Required task | Can you copy every one of the items below word for word, leaving out the pictures?
#### Provided data
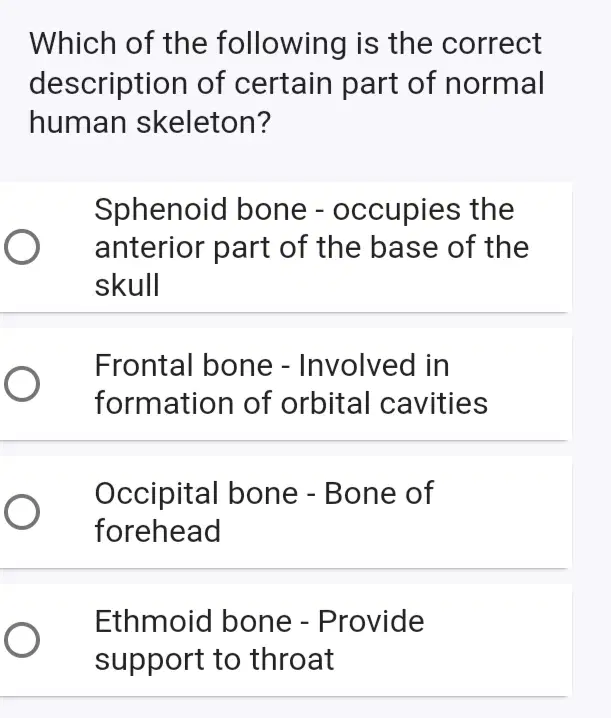Image resolution: width=611 pixels, height=718 pixels.
Task: Click 'formation of orbital cavities' text line
Action: coord(291,403)
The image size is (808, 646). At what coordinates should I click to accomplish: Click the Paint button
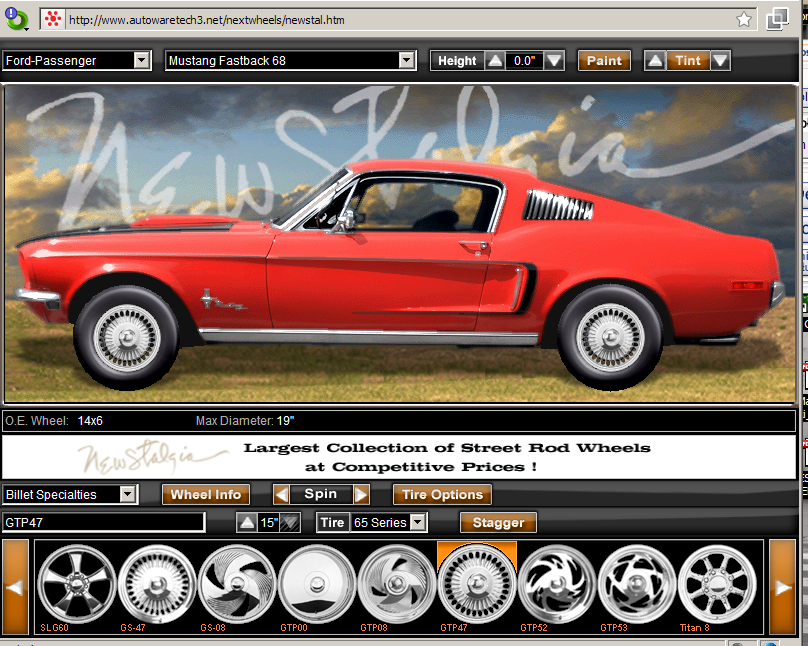604,61
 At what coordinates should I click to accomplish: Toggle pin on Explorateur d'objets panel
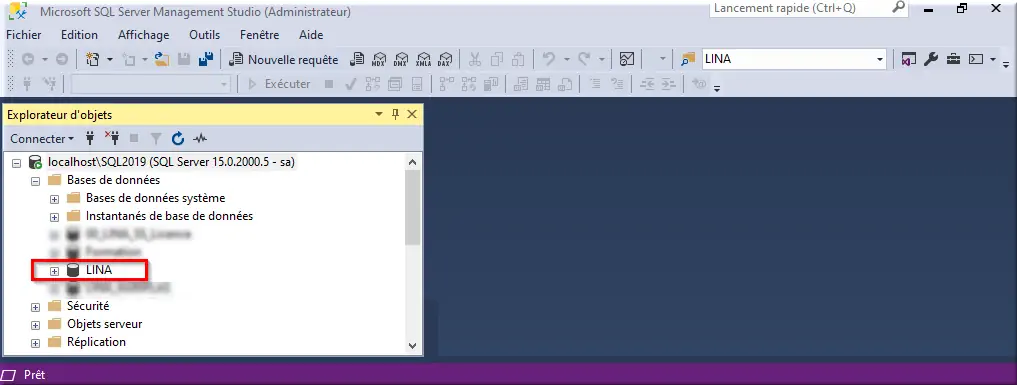click(x=396, y=115)
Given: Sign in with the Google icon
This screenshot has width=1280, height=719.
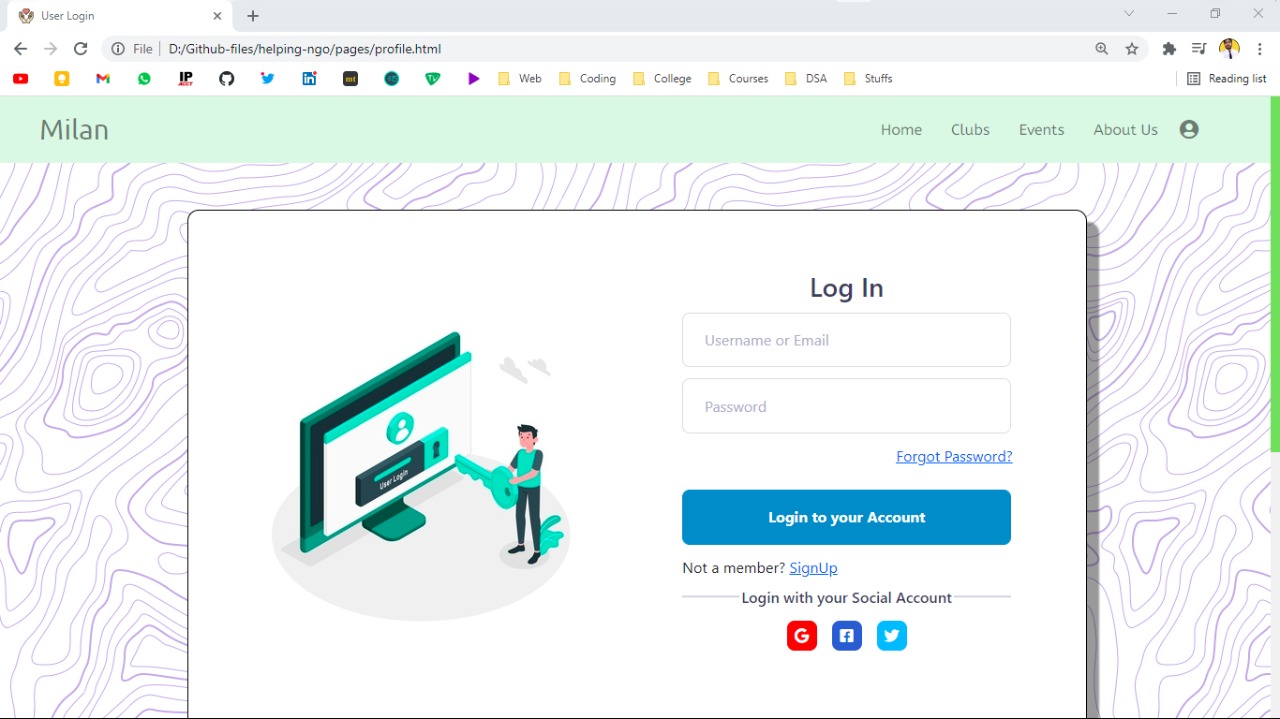Looking at the screenshot, I should tap(802, 636).
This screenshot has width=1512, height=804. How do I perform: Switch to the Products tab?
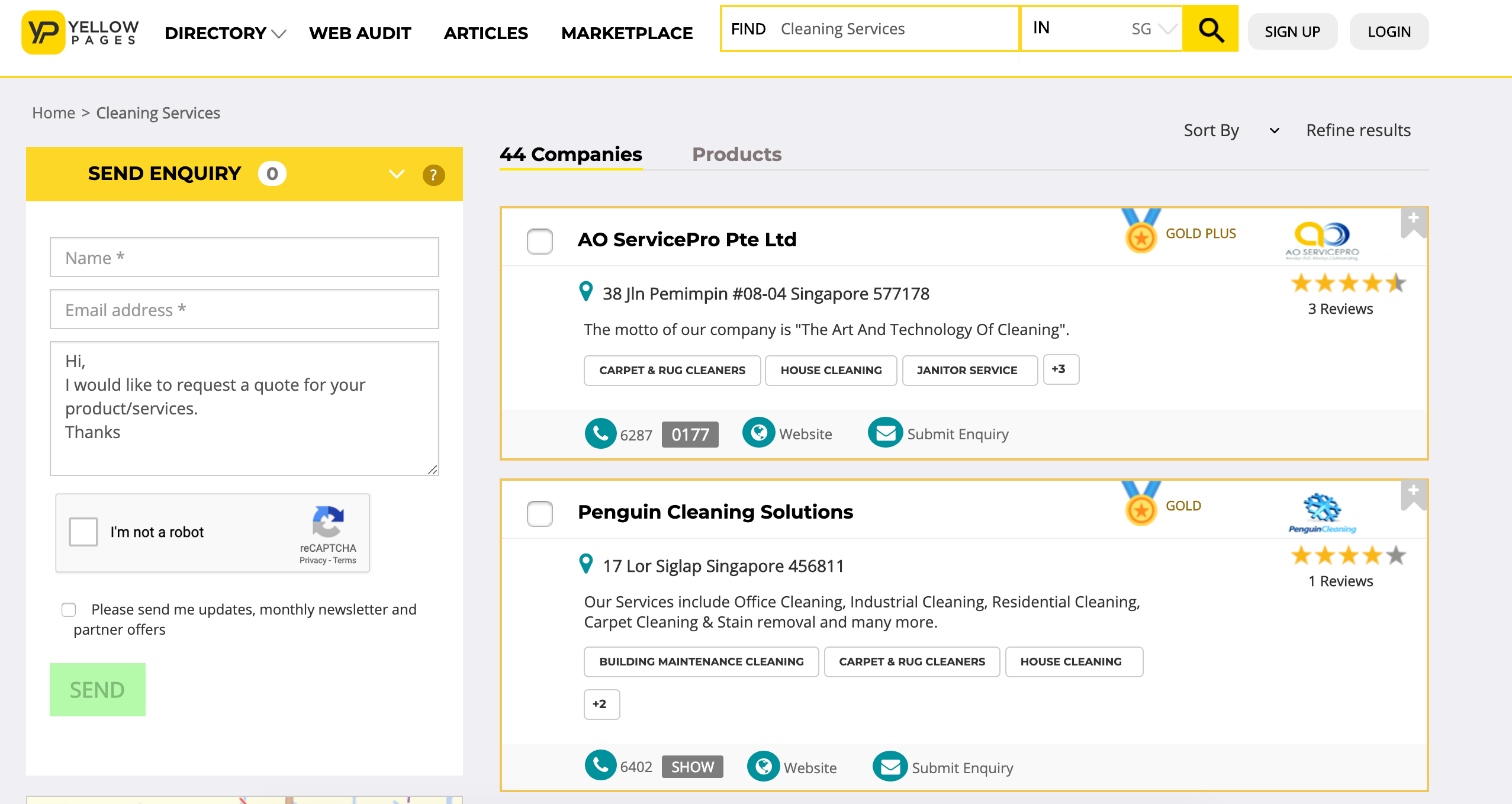tap(736, 155)
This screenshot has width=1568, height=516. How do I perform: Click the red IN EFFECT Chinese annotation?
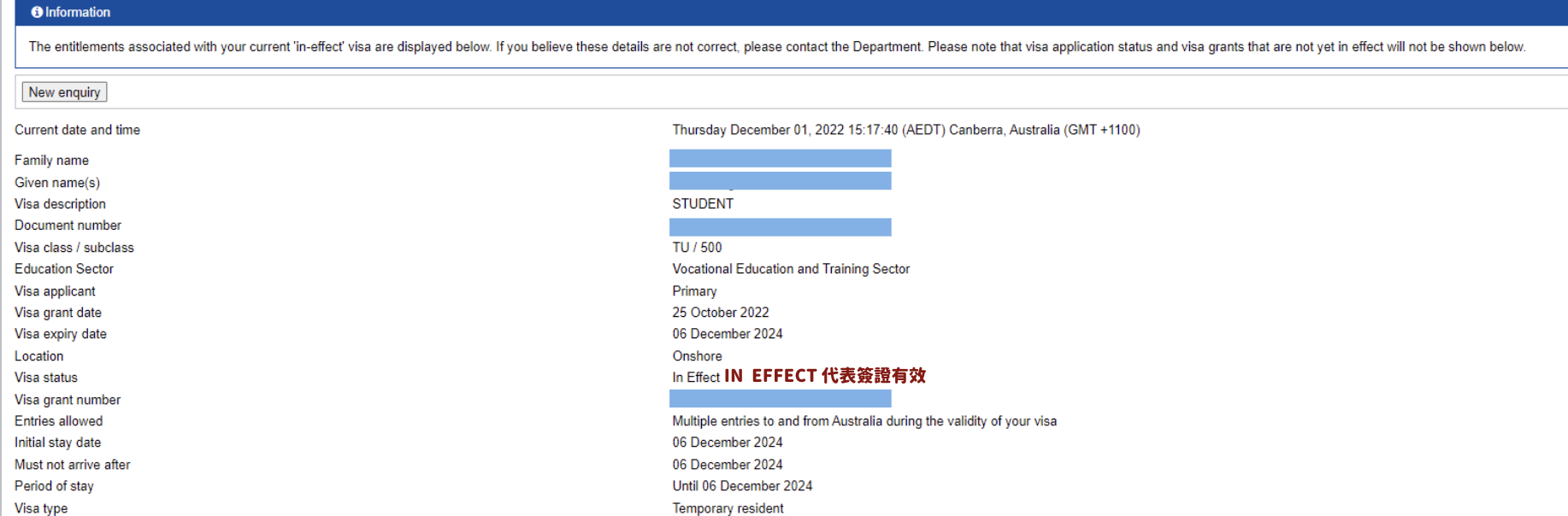(x=825, y=376)
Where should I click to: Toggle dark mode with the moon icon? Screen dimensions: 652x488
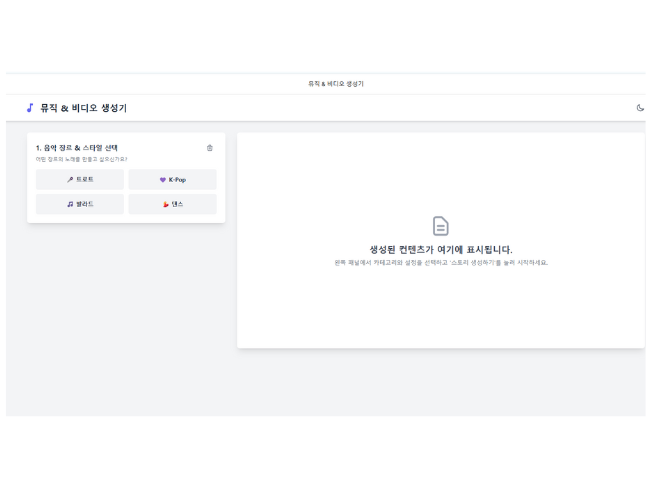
########
Reply |
Image resolution: width=611 pixels, height=718 pixels.
Task: Click 'formation of orbital cavities' text line
Action: coord(291,403)
The image size is (808, 646). At what coordinates should I click to accomplish: Click the Paint button
604,61
 At what coordinates should I click to accomplish: Toggle pin on Explorateur d'objets panel
click(x=396, y=115)
Given: Sign in with the Google icon
This screenshot has width=1280, height=719.
Looking at the screenshot, I should tap(802, 636).
This screenshot has width=1512, height=804. How do I perform: Switch to the Products tab?
tap(736, 155)
This screenshot has width=1568, height=516. How do I perform: Click the red IN EFFECT Chinese annotation?
(x=825, y=376)
Where should I click to: Toggle dark mode with the moon icon? Screen dimensions: 652x488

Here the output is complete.